Claim 1: “Veel Nederlanders geven toe dat ze actief op zoek gaan naar kortingen, terwijl ze eigenlijk niets nodig hebben.”

Bron: Nationale Kortingsmonitor

Als je naar de grafiek kijkt, vallen er een aantal dingen op. Ten eerste is ‘veel’ een nietszeggende term. Dat is niet gek, want als je kijkt naar de grafiek is er nauwelijks te spreken van een ‘meerderheid’.

Van de dertien onderzochte categorieën zijn er slechts vier waarvan de meerderheid zegt ‘een enkele keer’ of ‘vaker’ te hebben gezocht naar kortingen die ze niet nodig hadden. In de overige negen categorieën heeft de meerderheid (meer dan 60 procent) nog nooit naar onnodige kortingen gezocht.

In het hoogste geval, bij voedingsproducten, zijn het slechts 230 mensen van de 1000 die actief (vaker dan een keer) naar kortingen zoeken terwijl ze dit niet nodig hebben. Noem je dit dan veel? Dat kan je jezelf afvragen.

Claim 2: ‘De Nederlander blijkt korting bewuster dan ooit tevoren’

Dit was de algemene conclusie die de Nationale Kortingsmonitor trok uit alle resultaten. De grafiek die dit het meest in beeld brengt is deze staafdiagram:

Bron: Nationale Kortingsmonitor

Als je kijkt naar alle cijfers, dan klopt het dat er een stijging heeft plaatsgevonden. Mensen zijn actiever op zoek naar korting dan in 2016. Andere jaren ontbreken. Hoofdonderzoeker Webers geeft toe dat daar geen onderzoek naar is gedaan: “Alles is gebaseerd op cijfers uit 2016 en 2019.”

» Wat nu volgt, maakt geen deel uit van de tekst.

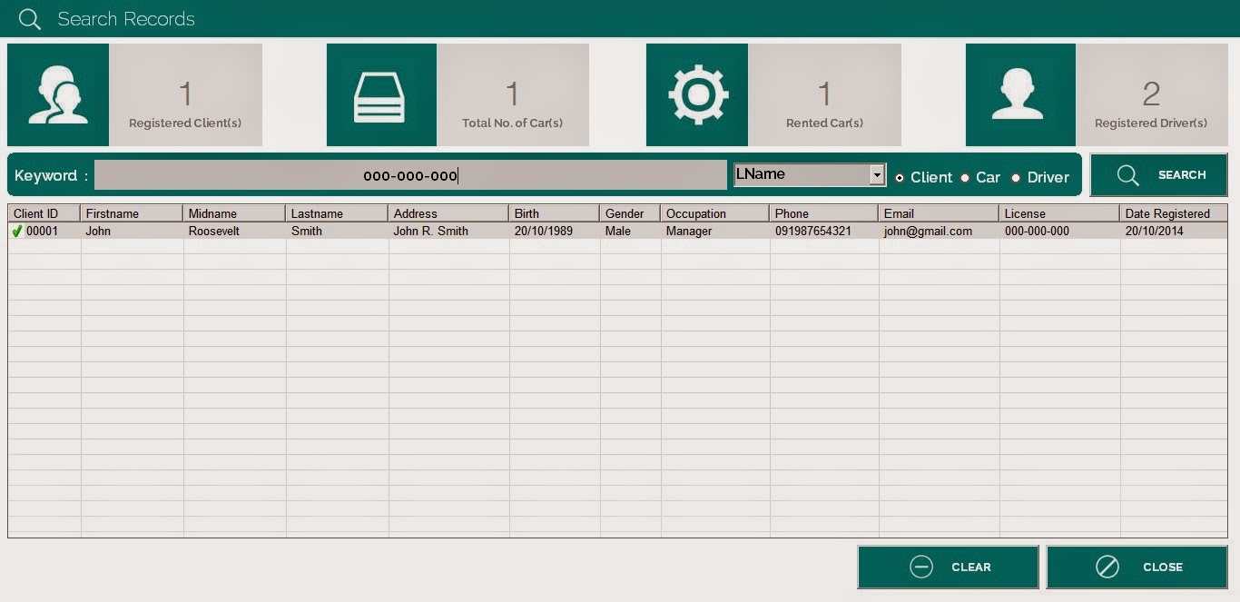Viewport: 1240px width, 602px height.
Task: Select the Driver search filter
Action: click(x=1016, y=178)
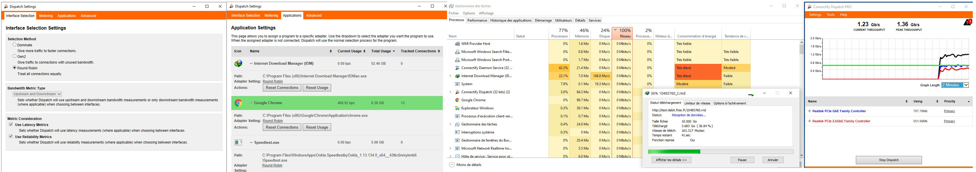This screenshot has height=172, width=976.
Task: Click the Speedtest.exe application icon
Action: (x=238, y=142)

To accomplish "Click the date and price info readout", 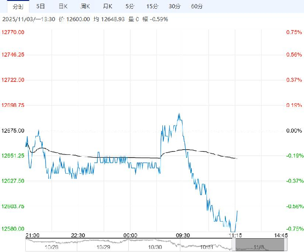I will pos(85,19).
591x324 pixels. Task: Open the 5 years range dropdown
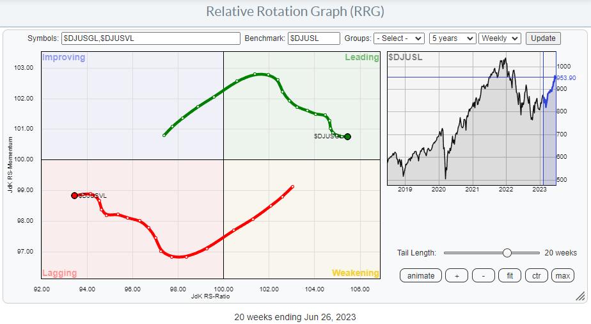[x=453, y=38]
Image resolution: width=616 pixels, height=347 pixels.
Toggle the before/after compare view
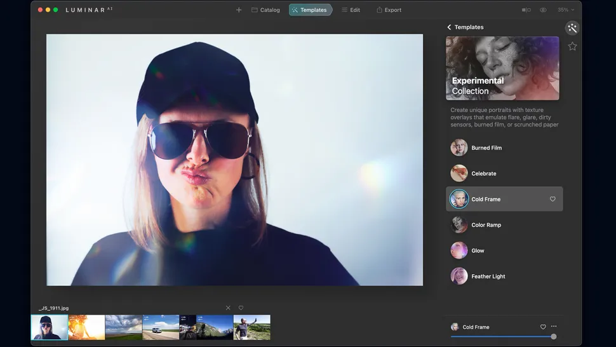[x=526, y=10]
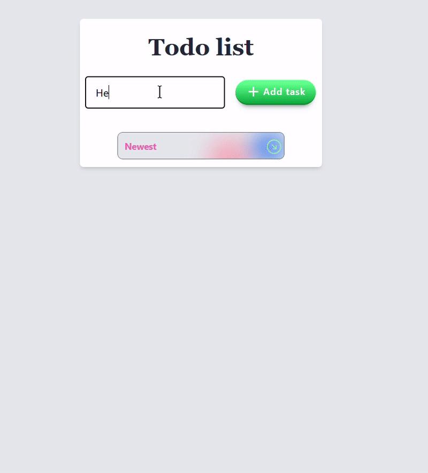Image resolution: width=428 pixels, height=473 pixels.
Task: Submit the typed task with Add task
Action: pyautogui.click(x=276, y=92)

Je kan dus niet op basis van feiten verklaren dat de Nederlander ‘korting bewuster is dan ooit tevoren’. Het onderzoek weet namelijk niet hoe de Nederlander er vorig jaar over dacht, laat staan in de afgelopen eeuw.

Klopt de andere claim dan wel, dat Nederlanders steeds vaker op zoek gaan naar korting?
Dat kan je feitelijk ook niet onderbouwen met dit onderzoek. ‘Steeds vaker’ verwijst naar iets wat regelmatig wordt gemeten. De stijging is nu op basis van één onderzoek uit 2016. Dit moet je dus ook met een korreltje zout nemen.

Conclusie

De Nationale Kortingsmonitor is een onvolledig onderzoek. De resultaten zijn niet uitgebreid genoeg voor de getrokken conclusies. Dat de Nederlander eerder nog nooit zo bewust bezig was met korting, kan niet feitelijk worden onderbouwd met de cijfers van dit onderzoek.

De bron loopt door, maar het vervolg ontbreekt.